É em função destas palavras do
Sumo e Eterno Sacerdote que os presbíteros são constituídos ministros do
Sacramento da Penitência e juízes dos pecados, com a faculdade de retê-los ou
de perdoá-los. Ministério de indizível elevação, mas que exige luzes,
prudência, pureza de coração e, sobretudo, zelo pelas almas. “Noblesse oblige!”,
dizem os franceses. E isso a tal ponto que São João Crisóstomo chega a opinar:
“Um sacerdote que levasse uma vida bem ordenada, mas não cuidasse com
diligência da dos outros, seria condenado com os réprobos” (9).

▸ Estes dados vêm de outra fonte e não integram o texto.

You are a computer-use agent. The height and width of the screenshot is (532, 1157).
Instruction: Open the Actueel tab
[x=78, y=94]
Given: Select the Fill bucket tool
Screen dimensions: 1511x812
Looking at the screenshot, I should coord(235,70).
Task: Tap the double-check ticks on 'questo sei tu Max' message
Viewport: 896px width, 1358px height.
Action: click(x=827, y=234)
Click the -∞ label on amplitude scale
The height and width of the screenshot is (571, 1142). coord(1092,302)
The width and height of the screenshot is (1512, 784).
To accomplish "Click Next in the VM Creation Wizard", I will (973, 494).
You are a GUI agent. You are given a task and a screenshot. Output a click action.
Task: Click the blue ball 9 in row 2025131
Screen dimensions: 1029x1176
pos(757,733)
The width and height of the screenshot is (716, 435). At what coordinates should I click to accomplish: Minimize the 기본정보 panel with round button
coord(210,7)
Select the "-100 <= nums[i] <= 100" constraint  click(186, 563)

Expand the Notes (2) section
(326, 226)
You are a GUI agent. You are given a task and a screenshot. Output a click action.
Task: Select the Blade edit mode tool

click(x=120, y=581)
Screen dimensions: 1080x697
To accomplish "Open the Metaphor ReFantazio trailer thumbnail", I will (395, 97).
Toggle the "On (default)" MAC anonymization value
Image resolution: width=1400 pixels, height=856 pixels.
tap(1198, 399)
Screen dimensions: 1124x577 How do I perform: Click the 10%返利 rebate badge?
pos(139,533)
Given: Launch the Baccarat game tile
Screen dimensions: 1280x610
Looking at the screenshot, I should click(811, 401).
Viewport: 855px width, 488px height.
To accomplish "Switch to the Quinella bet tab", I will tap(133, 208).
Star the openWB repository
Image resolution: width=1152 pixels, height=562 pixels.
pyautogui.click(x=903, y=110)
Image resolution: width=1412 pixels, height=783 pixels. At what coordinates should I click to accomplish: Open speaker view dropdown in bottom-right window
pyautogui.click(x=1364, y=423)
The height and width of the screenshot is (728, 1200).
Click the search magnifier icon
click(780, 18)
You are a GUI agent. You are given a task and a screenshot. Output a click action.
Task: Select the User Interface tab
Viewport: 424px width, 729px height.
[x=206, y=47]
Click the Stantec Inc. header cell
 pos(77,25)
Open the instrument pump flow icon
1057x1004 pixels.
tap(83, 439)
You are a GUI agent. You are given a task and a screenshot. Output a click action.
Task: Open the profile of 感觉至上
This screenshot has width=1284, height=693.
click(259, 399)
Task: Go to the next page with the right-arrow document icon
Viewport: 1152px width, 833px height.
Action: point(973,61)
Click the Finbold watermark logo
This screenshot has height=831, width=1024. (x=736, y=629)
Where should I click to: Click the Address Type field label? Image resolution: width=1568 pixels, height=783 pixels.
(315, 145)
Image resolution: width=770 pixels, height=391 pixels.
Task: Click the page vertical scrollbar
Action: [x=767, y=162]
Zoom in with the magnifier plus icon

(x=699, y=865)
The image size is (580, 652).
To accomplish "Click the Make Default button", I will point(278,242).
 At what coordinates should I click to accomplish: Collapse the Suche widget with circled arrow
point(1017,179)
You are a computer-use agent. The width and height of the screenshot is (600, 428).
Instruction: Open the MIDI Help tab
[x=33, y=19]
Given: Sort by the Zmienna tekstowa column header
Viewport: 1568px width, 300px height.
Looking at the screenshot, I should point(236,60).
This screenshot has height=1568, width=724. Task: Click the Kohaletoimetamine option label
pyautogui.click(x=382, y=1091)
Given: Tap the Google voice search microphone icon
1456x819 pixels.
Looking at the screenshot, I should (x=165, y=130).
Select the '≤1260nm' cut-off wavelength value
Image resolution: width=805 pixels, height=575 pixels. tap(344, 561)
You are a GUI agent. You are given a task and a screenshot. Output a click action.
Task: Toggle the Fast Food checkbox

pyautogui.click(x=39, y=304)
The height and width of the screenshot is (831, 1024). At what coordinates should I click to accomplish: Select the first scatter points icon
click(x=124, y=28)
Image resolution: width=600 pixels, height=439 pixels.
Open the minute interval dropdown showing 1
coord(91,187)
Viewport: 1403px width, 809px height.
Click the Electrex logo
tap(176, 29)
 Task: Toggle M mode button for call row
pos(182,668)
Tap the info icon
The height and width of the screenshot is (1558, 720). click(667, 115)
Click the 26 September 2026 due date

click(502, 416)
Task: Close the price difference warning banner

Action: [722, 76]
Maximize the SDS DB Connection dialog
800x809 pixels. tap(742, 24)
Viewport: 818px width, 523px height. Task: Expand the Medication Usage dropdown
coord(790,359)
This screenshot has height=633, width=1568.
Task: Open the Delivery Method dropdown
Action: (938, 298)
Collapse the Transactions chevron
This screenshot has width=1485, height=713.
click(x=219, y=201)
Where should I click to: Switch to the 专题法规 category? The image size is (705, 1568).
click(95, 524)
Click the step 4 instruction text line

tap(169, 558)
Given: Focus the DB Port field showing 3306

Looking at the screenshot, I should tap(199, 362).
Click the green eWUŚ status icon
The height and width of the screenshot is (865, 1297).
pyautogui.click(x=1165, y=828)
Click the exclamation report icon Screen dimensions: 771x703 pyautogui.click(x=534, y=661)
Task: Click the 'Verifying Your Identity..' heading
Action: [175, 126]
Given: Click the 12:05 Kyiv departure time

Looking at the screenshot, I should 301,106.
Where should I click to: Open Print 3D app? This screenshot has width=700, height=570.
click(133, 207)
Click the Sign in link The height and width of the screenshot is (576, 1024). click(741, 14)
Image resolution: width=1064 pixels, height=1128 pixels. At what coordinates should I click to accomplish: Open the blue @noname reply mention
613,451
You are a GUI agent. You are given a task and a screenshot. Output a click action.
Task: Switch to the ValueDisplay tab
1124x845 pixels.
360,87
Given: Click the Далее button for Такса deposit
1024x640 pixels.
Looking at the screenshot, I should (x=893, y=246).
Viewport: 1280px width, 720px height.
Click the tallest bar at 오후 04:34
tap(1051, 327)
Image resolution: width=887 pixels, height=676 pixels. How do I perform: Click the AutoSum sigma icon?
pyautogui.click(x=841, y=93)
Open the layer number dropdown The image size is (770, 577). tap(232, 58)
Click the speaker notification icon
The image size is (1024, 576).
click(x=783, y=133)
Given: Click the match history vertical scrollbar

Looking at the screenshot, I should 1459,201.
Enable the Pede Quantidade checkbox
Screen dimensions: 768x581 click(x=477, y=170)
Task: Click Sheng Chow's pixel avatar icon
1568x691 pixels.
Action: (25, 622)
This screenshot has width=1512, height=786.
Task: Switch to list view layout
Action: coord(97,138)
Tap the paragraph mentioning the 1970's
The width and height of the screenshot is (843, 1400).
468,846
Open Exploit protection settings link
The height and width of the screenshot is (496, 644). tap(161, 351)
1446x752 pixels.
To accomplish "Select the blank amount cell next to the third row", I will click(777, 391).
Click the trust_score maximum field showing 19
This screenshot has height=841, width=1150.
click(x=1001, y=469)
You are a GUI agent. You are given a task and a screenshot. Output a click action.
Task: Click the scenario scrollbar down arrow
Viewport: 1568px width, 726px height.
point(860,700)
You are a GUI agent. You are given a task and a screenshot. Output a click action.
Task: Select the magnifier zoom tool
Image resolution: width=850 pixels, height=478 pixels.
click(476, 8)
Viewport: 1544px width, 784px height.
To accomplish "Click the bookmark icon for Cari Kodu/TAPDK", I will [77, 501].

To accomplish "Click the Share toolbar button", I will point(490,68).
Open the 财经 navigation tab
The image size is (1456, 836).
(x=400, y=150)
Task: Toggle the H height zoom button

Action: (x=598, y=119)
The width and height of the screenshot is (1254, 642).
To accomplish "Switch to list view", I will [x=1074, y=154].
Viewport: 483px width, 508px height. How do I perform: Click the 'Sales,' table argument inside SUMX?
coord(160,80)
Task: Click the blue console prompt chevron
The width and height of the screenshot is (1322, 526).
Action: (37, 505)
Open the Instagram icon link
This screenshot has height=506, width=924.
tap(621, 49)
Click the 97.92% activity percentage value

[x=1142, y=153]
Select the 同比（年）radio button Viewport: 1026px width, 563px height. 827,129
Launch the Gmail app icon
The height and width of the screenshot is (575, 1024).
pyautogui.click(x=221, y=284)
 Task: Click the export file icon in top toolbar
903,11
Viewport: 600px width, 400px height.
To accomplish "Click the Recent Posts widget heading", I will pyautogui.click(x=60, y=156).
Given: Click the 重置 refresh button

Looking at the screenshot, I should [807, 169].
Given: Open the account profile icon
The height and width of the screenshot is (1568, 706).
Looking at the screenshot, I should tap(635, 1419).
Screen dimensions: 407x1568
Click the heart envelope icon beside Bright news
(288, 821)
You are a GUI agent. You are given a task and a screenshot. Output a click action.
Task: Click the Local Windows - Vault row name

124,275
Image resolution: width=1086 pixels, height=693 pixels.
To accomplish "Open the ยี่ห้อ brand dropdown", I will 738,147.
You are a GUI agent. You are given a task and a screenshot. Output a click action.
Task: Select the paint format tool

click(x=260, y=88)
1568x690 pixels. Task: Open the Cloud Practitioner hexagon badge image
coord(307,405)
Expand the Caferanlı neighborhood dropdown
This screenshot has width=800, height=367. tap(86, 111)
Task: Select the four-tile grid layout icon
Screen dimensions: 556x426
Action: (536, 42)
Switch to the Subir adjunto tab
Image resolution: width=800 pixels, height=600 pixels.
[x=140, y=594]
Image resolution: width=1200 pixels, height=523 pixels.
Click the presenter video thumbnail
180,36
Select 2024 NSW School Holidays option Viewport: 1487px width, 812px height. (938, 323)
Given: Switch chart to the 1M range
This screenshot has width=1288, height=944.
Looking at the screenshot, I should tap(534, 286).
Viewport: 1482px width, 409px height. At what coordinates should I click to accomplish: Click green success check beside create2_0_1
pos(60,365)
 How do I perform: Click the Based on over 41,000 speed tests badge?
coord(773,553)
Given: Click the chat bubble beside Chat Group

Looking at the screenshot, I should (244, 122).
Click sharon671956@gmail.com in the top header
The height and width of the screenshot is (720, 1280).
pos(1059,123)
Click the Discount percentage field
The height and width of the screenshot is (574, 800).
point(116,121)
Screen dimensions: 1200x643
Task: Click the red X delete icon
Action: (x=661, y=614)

Por outro lado, esse ministério
pervade de consolação o coração dos fiéis, pois, apesar de tornar-lhes
necessária a confissão, confere-lhes a certeza do perdão. E mesmo se retiver
algum pecado, o sacerdote assim procederá para melhor proveito do penitente,
quando, de futuro, este se vir perdoado. Nós hoje tomamos com naturalidade essa
incomensurável dádiva de termos à disposição nossa o Sacramento da
Reconciliação, mas é ele tão extraordinário que nossa limitada inteligência não
alcança circundá-lo inteiramente.
Continua no próximo post.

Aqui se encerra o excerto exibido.